══ Records provided
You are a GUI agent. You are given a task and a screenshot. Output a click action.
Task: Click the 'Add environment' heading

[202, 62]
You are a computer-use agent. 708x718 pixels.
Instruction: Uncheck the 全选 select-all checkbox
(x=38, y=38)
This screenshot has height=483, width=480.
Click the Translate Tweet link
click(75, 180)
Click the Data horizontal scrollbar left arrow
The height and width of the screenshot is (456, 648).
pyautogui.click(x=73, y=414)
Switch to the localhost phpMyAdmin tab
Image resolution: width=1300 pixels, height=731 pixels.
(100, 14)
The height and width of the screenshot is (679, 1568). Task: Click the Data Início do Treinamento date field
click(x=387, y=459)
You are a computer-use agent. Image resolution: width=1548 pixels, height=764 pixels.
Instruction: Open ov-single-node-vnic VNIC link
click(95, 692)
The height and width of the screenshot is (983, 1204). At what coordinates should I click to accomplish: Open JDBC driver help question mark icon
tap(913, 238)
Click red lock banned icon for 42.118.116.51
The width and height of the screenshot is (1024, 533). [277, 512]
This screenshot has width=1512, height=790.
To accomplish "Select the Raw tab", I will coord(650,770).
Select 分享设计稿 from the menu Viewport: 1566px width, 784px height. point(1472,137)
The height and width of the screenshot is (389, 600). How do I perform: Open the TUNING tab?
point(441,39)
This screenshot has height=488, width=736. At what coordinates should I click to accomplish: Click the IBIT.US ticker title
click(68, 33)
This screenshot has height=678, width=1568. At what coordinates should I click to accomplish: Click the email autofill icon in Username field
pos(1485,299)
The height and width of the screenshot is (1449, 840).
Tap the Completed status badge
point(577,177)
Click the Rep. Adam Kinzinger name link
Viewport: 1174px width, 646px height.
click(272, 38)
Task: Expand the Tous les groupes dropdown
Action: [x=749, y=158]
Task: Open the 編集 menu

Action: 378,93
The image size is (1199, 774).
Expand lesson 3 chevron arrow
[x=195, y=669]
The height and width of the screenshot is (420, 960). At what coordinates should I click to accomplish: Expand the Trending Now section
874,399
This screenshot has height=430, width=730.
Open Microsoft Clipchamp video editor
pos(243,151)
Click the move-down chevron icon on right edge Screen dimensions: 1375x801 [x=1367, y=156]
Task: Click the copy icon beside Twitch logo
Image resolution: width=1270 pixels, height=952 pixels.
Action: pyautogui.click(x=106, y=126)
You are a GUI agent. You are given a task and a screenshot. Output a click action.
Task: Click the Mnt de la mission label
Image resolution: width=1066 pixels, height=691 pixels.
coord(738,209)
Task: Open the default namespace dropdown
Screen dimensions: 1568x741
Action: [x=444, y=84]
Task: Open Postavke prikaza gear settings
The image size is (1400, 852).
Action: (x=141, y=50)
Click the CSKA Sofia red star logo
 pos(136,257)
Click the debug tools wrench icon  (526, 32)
════
Your goal: Return, word for word, every line from the line with "Task: Open the default namespace dropdown" to the final line of the data.

Expected answer:
Task: Open the default namespace dropdown
Screen dimensions: 1568x741
Action: [x=444, y=84]
Task: Open Postavke prikaza gear settings
The image size is (1400, 852).
Action: (x=141, y=50)
Click the CSKA Sofia red star logo
 pos(136,257)
Click the debug tools wrench icon  (526, 32)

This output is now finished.